▶ [Excerpt provided]

========================

Schizoid Wants You to Know He’s Extremely Extreme Too

By: kevin.stewart-panko Posted in: featured, gnarly one-offs, uncategorized, videos On: Thursday, August 9th, 2012

deciblog - schizoid

There’s a good reason we don’t feature a lot of digital hardcore around these parts. That’s because most of it isn’t worth featuring. Dudes, if there was ever a musical revolution that fizzled out like a wet firecracker of disappointment quicker than the one Atari Teenage Riot was supposed to lead into the frenzied future, then I haven’t been paying attention.

One digital noisemaker I can get down with, however, is Toronto’s J. Schizoid. I’ve been following Schiz’s “powerviolent blackened digital hardcore industrial punk” for a long while now. A handful of the top releases from his D-Trash recording stable have impressed me over the years, but it always comes back to malcontent Jay providing the most violent and uncomfortable listen.

We’re on the eve of the release of his umpteenth recording, the album he’s calling his crowning achievement, The Next Extreme. Jay is releasing this self-everything record himself, and got in touch with me, asking to help him out (And why not? If you ever get a chance to check out Schizoid’s press clippings, look who wrote half of them…) as he’s also handling all promo duties himself. The plan was to run an interview, but the YouTube clip below provides all the answers to all the pertinent questions.

========================

▶ [Information supplied]
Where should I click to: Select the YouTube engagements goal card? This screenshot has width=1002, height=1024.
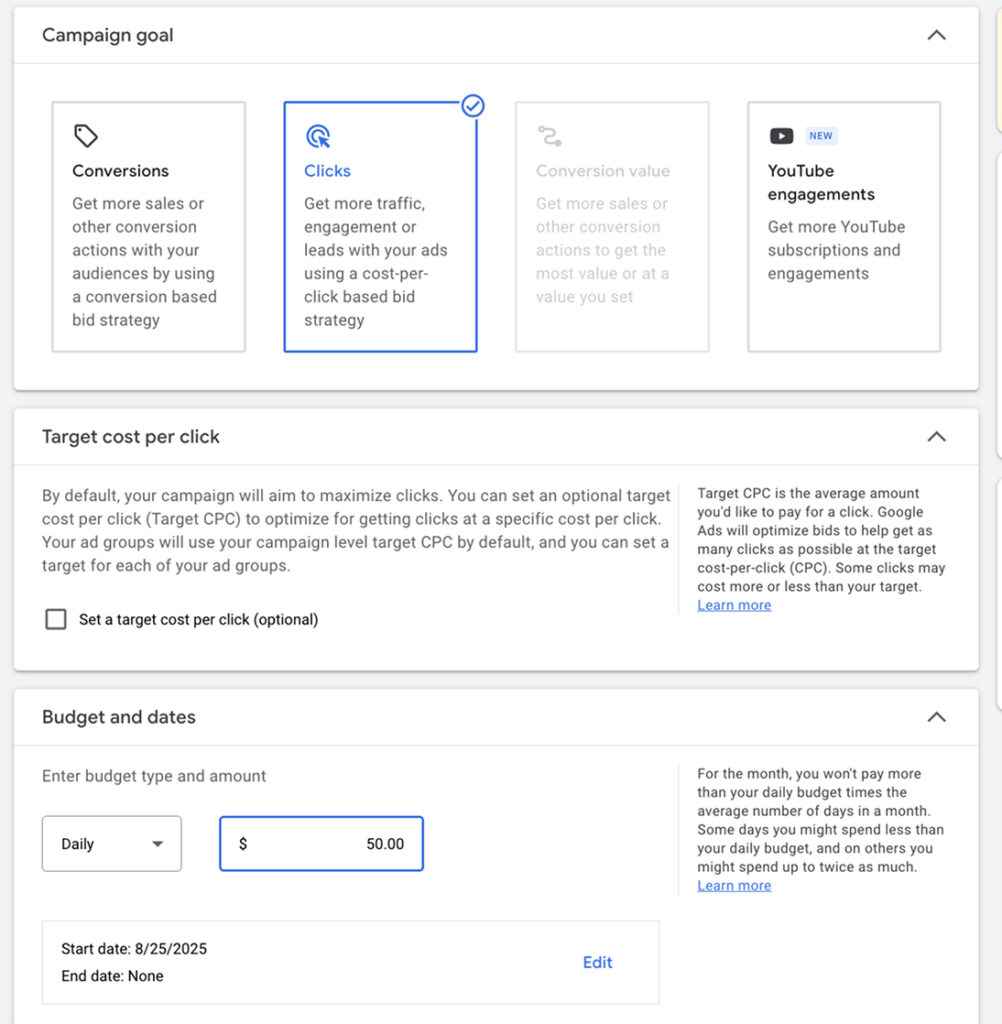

========================

▶ [Actions to take]
1. In the blog post about Schizoid, translate this sentence into Spanish: "One digital noisemaker I can get down with, however, is Toronto’s J. Schizoid."
2. Carry the blog post about Schizoid forward from its last sentence.
The data is not needed here.

▶ [Answer list]
1. Sin embargo, un creador de ruido digital con el que sí conecto es J. Schizoid, de Toronto.

2.
So, I decided to leave it at that and ask the man to provide whatever material he felt anyone who might want to check out his project might want to check out. And the floodgates opened…

“I’m also taping a live album. We’ve been gigging side A (tracks 01-08) and just playing that as a set for practice. We’re recording it July 25th 2012 at Nocturne (in Toronto) along with THE FIRST SEED, NWODTLEM and NINJAH FAREYE. We’re basically gonna play the shit out of the material (I have a live “noisician” now, with a bassist joining next month) and do it perfectly. Then, we’ll repeat this cycle with Side B and at the end of the year release The Live Extremes

“You know that movie American Movie? Have you seen it. For years when I was sitting around on my ass while this album grew fungus on it, I was watching that movie going ‘I’m that fucking yokel, except of instead of wanting to make a movie I’m wanting to make a disc, otherwise just as pathetic.’ To be an artist a musician these days takes a lot of commitment to even try and get an original thought let alone just play video games or eat or do something. Getting this album finished was definitely great as far as seeing an artistic light at the end of the tunnel. Some songs are even about the album itself and mocking the idea of me even voicing these ‘negative ideas’ and writing songs about them like some kind of asshole or something, and about how the songs won’t even end up getting heard anyway. Like being your own worst critic. I don’t know what led me on that rant but that’s kinda where the anger is coming from in this more frustration with myself instead of FUCK The WTO, Fuck the churches, etc that kinda thing. Grimness.”

Then, he sent two promo videos he’s already had done for album tracks:

Furthermore:
“The new SCHIZOID album will have a limited run of 50 cassettes before the digipacks are ready. Very limited. Cassettes include:
-old school style intro/outro leaders
-handcrafted, numbered and autographed to 50 copies
-all tapes duplicated from original masters (not at high speed)
-cassette release only includes razor blade.”
With photos of what they look like.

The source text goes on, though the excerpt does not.